Despite the problems specific to immigration judges, the basic question of judges relying on instinct seems to haunt all judges. In other words, Judge Psoner may be onto a problem that has both subject matter sources and has its roots in the way judges make decisions in general. There is some good literature on the general question of judicial decision making.

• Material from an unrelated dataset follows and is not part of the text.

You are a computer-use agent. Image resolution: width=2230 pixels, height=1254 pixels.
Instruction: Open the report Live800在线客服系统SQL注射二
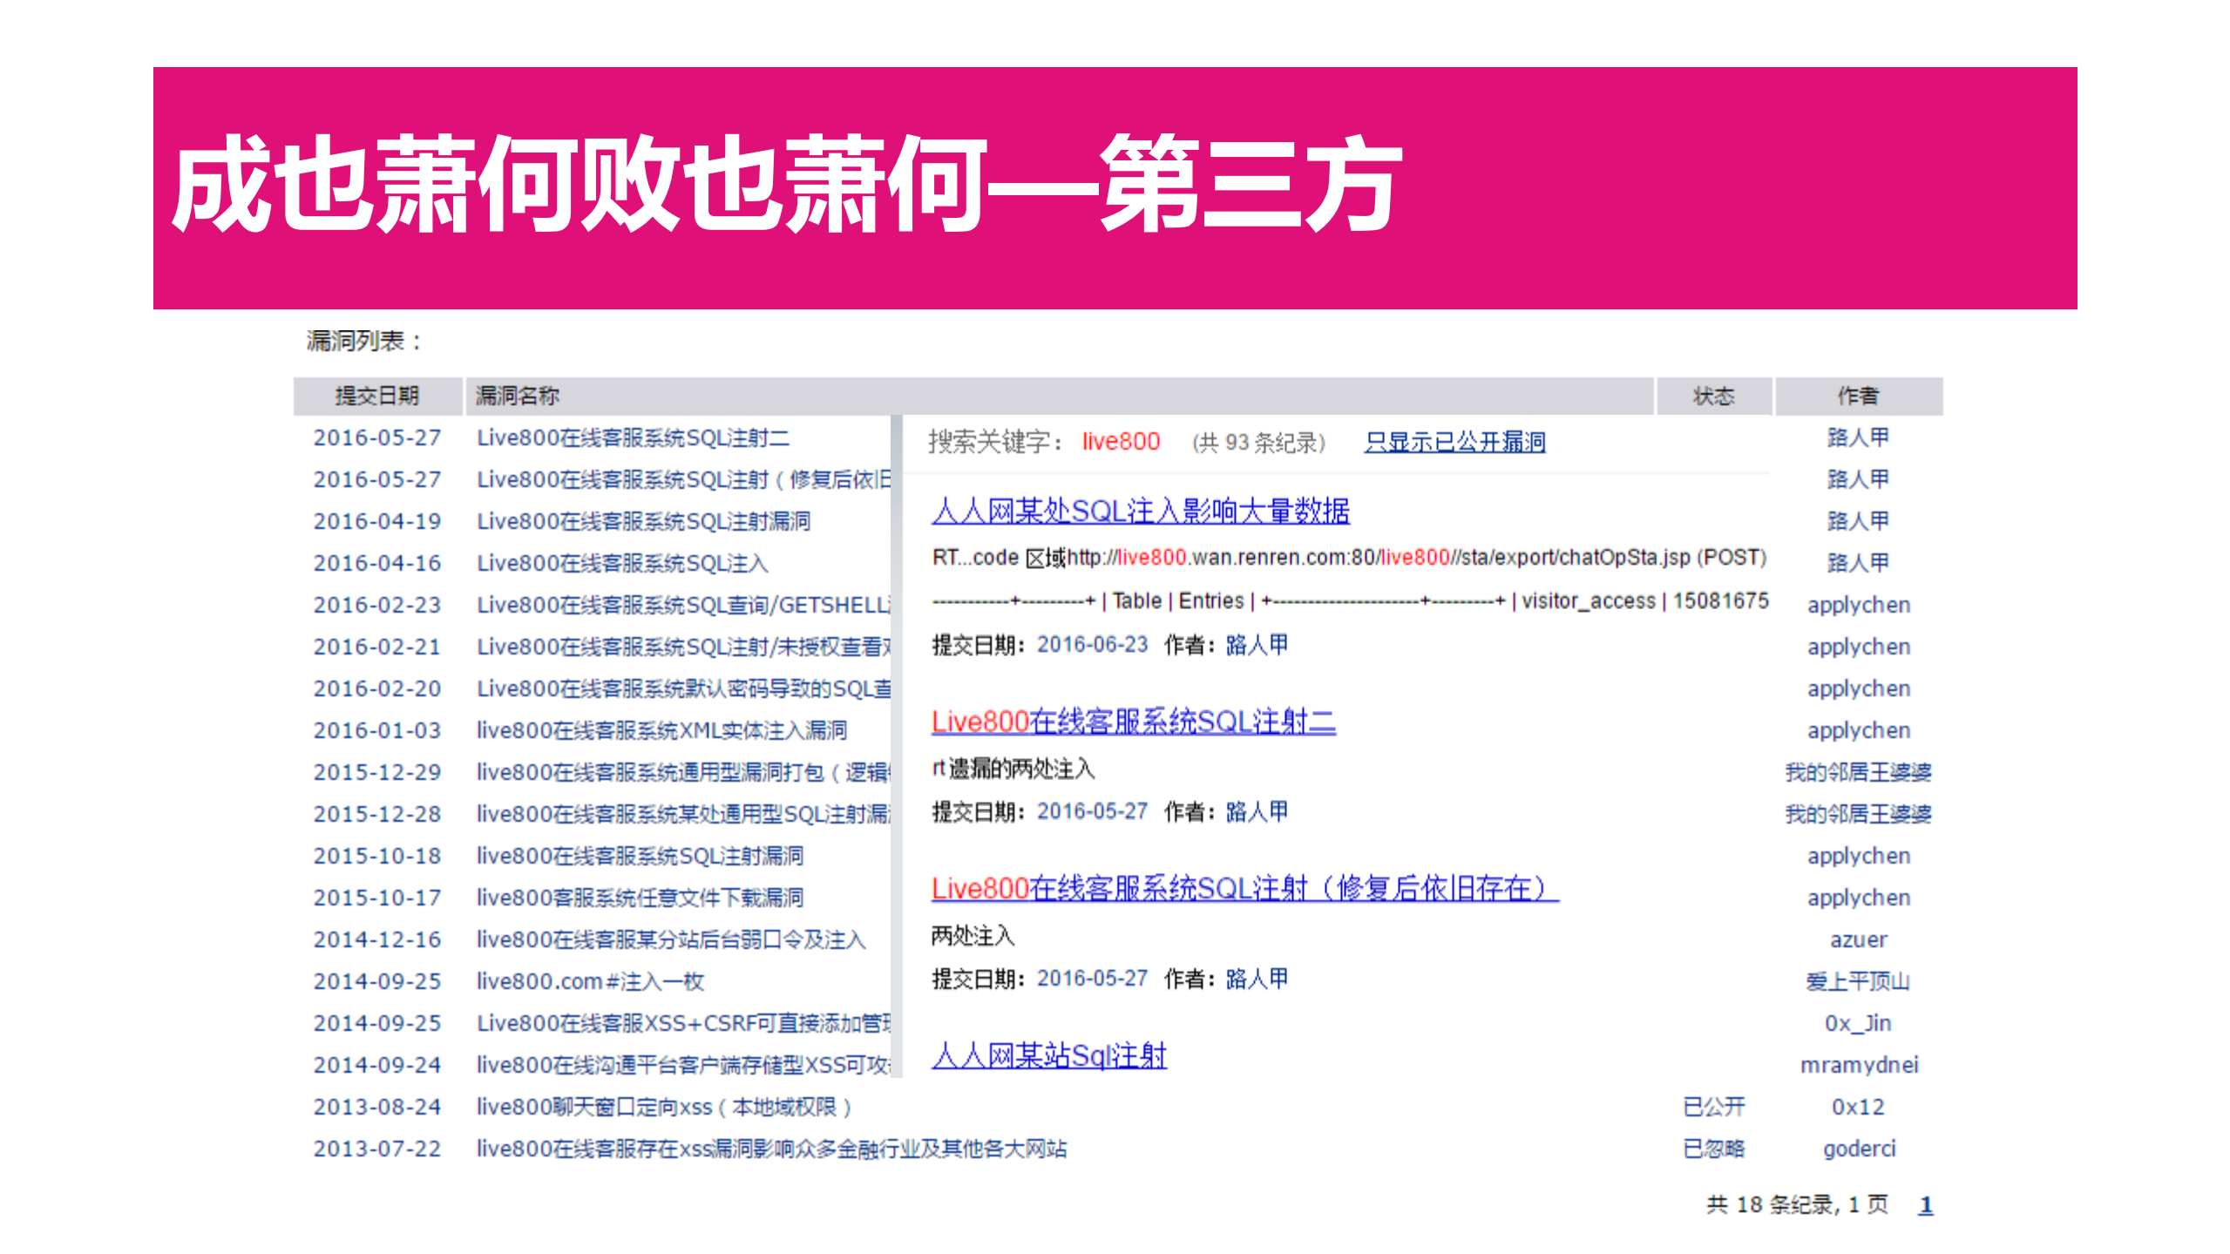[1133, 722]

One of the fun parts of my job is co-chairing my school’s colloquium committee which means inviting folks to share their work. Last week Chris Guthrie of Vanderbilt Law School presented his work “Inside the Trial Judges Mind.” The work questions whether formalist or realist understandings of decision making properly explain judging. In their stead, the paper offers an “’intuitive-override’ model of judging. According to this model of judicial behavior, judges generally make intuitive decisions, but sometimes override their intuitive responses with deliberation.” It was a fascinating talk and the work opens many questions about how our system of justice works. For those wishing to read more of Chris’s work here is his SSRN page. The piece that may be of most interest is Blinking on the Bench: How Judges Decide Cases co-authored with Jeffrey J. Rachlinski and Andrew J. Wistrich. The article just came out in the Cornell Law Review.